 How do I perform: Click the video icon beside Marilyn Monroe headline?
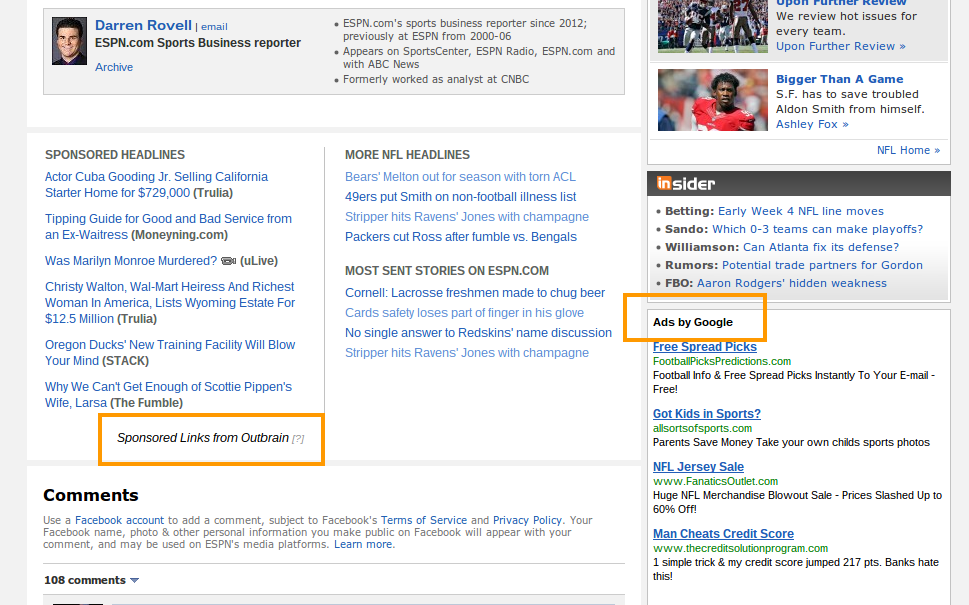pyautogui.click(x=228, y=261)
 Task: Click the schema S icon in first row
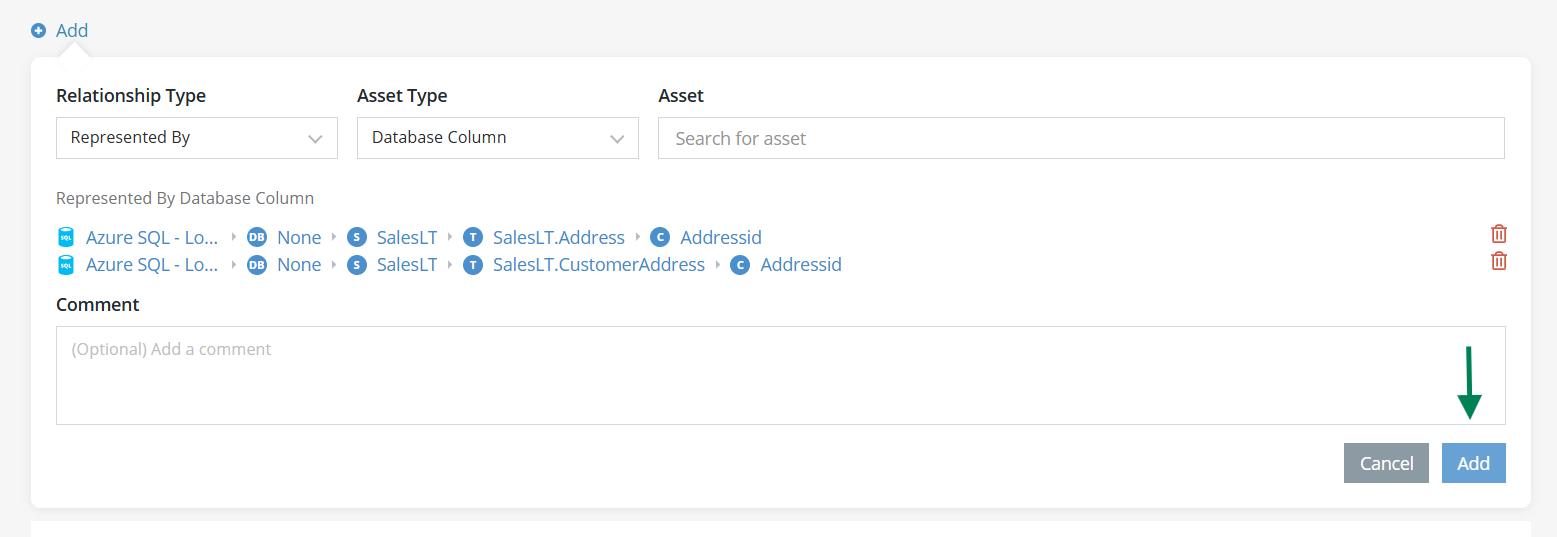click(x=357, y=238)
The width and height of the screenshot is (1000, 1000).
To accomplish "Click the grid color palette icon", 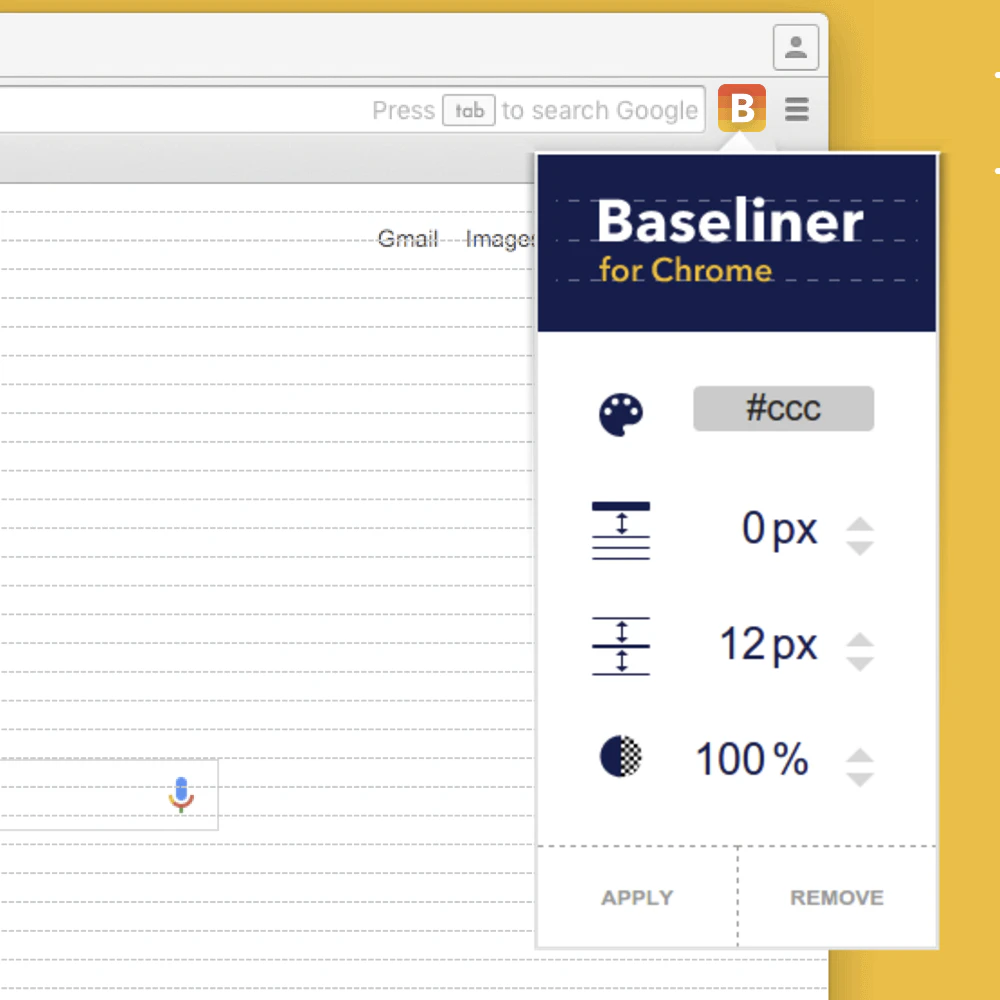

━━━

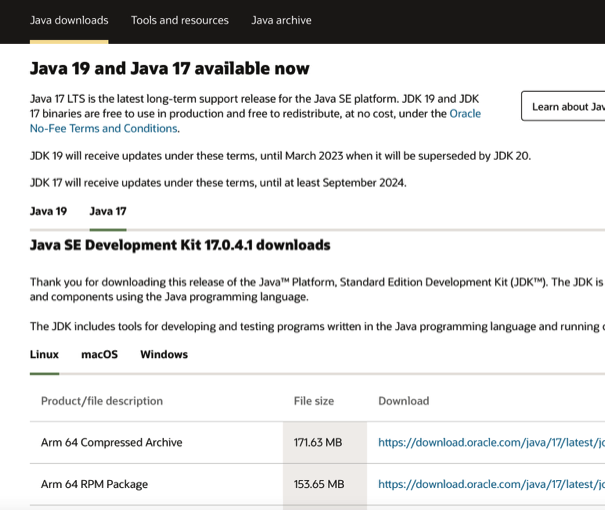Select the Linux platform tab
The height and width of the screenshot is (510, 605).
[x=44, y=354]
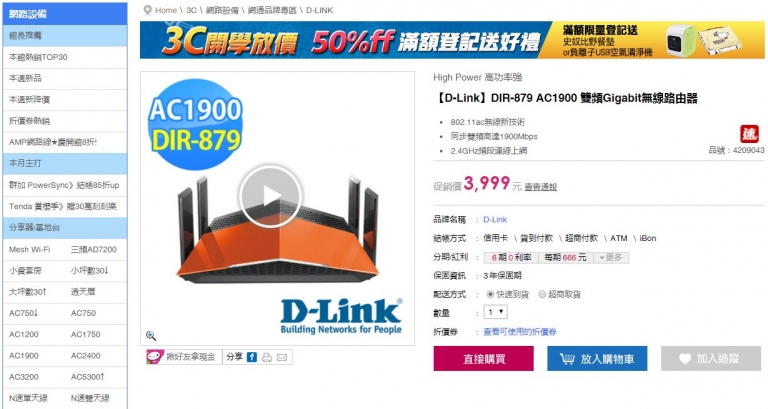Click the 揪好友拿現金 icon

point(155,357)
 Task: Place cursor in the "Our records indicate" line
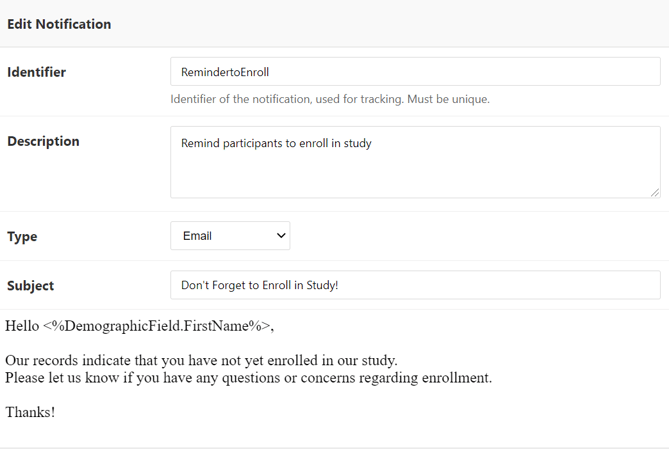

━━━

▶ What to do
An exact copy is needed of the entries above, starting at the line that holds "How do I perform: Click" and stopping at the line that holds "the grid color", both kept; pictures stay out.

▶ Answer
 How do I perform: Click the video icon beside Marilyn Monroe headline?
pyautogui.click(x=228, y=261)
 Task: Click the schema S icon in first row
click(x=357, y=238)
The width and height of the screenshot is (1000, 1000).
To accomplish "Click the grid color palette icon", 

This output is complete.